» **What is expected**:
Look below for the line containing "This screenshot has height=106, width=222.", then write out that line and every line after it to the end, exactly, minus the pictures.

========================

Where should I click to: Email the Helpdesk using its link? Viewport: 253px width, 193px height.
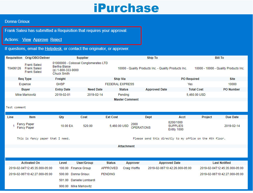click(x=53, y=49)

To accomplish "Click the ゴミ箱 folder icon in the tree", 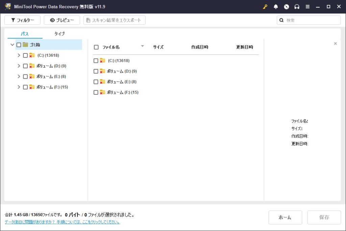I will pyautogui.click(x=25, y=45).

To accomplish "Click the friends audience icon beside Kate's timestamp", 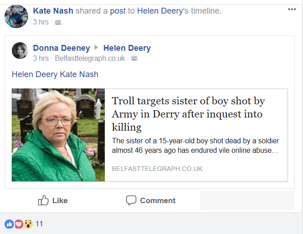I will (x=58, y=22).
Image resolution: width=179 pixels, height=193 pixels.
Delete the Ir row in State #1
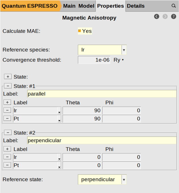pos(8,110)
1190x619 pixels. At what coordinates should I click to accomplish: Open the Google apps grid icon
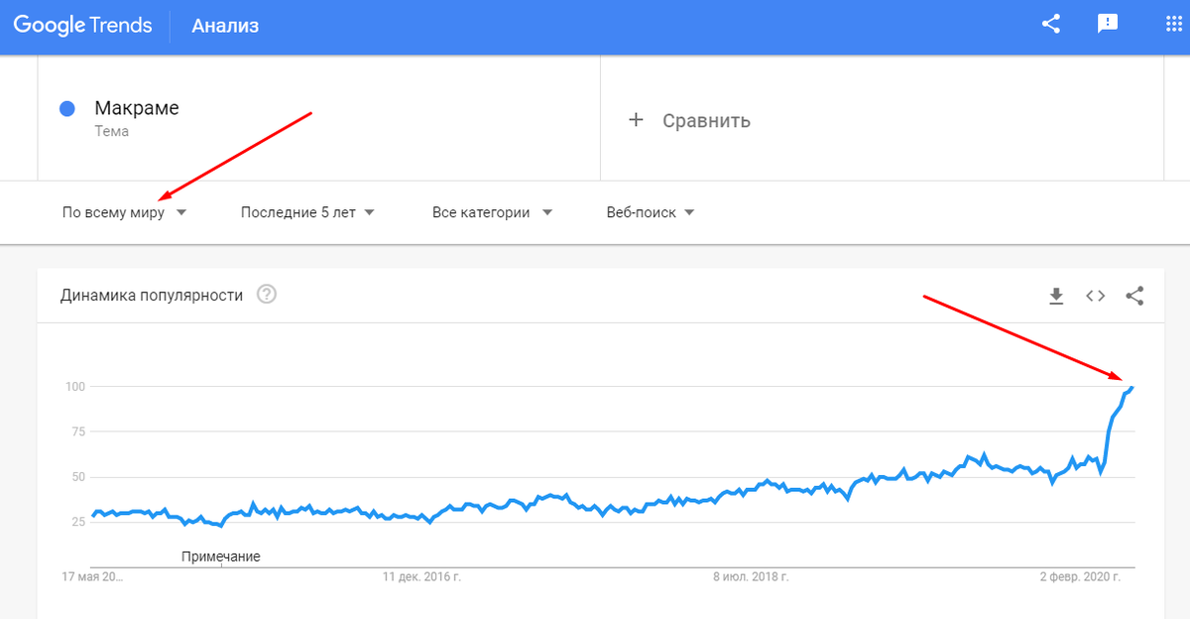[1173, 24]
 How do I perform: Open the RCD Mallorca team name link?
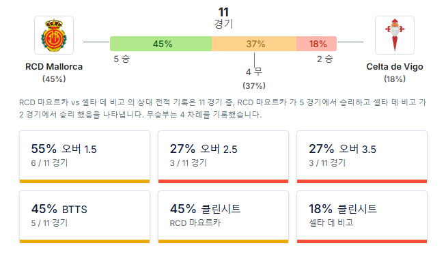click(54, 66)
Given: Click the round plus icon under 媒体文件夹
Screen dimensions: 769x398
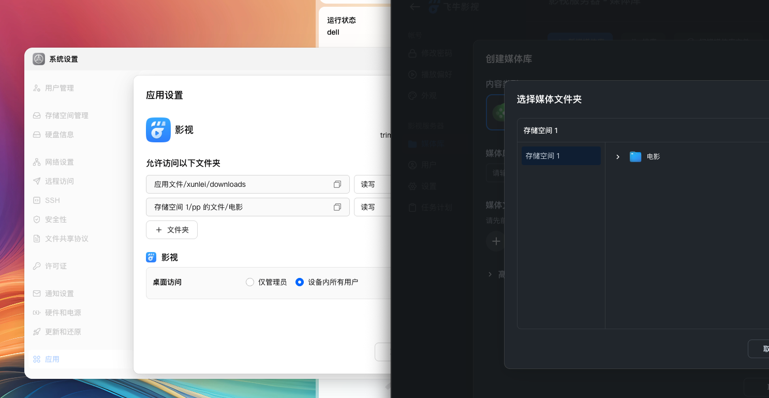Looking at the screenshot, I should point(496,241).
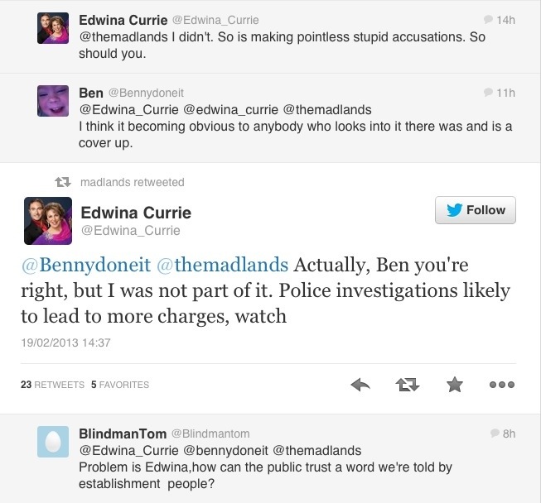Open the more options ellipsis menu
Image resolution: width=541 pixels, height=503 pixels.
tap(502, 385)
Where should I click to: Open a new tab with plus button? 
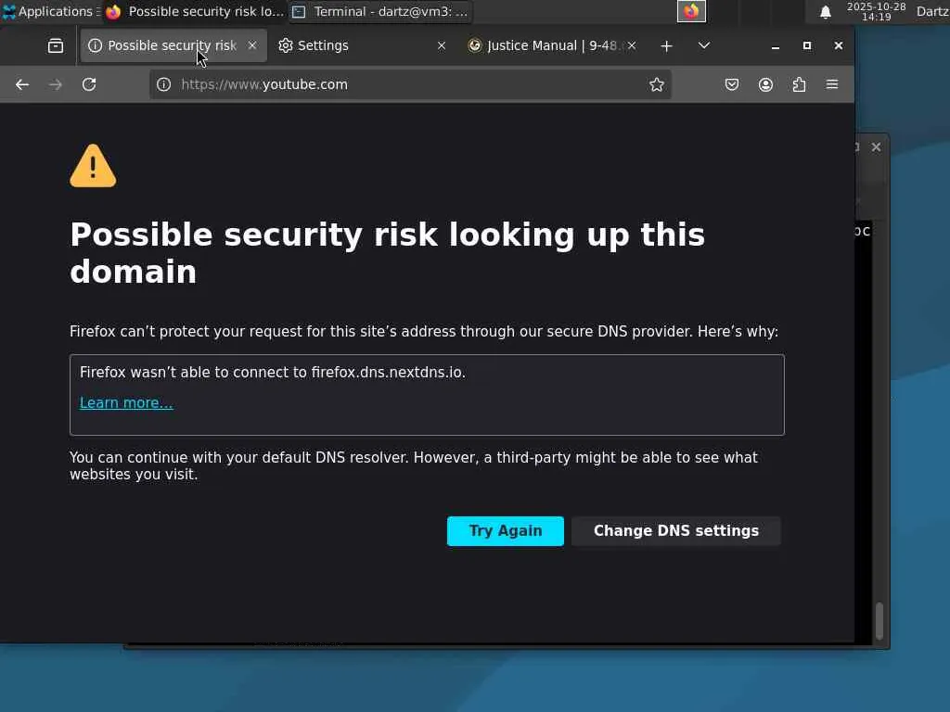(x=666, y=45)
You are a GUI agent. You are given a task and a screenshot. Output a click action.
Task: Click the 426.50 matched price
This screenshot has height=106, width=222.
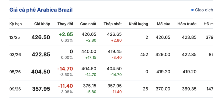pos(41,37)
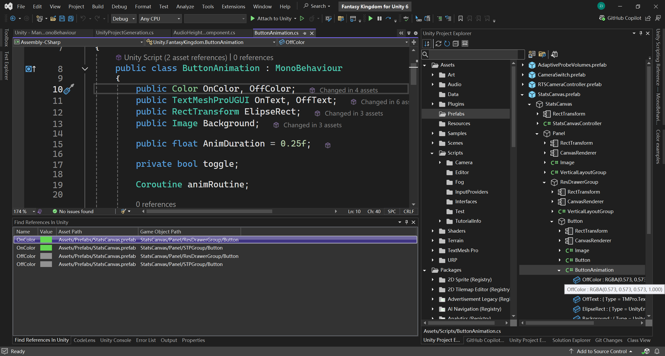The height and width of the screenshot is (356, 665).
Task: Toggle alphabetical sort in Unity Project Explorer
Action: (x=427, y=44)
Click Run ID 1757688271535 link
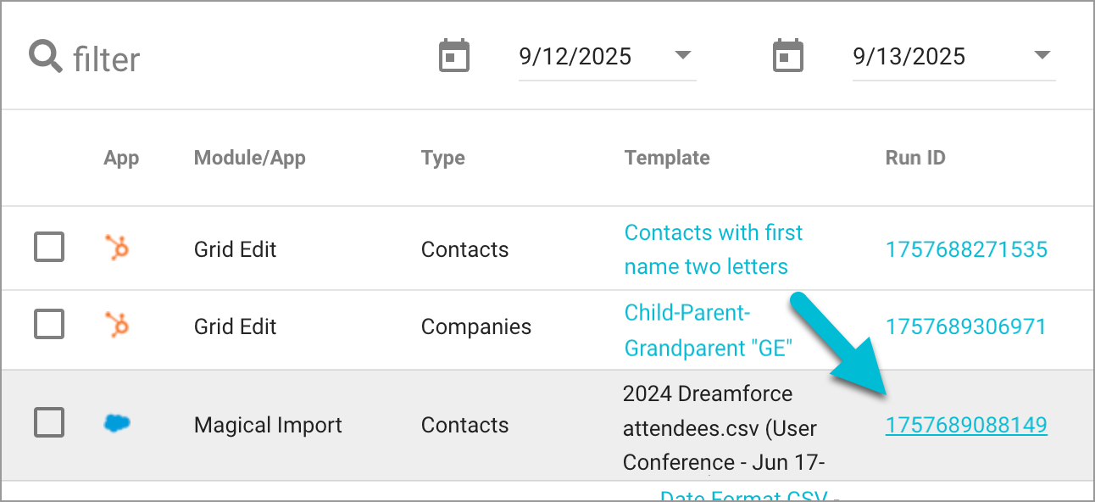 (966, 248)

========================

» **Reply to the exercise**:
This screenshot has height=106, width=222.
pos(41,37)
The height and width of the screenshot is (356, 665).
Task: Toggle alphabetical sort in Unity Project Explorer
Action: (x=427, y=44)
Click Run ID 1757688271535 link
 (966, 248)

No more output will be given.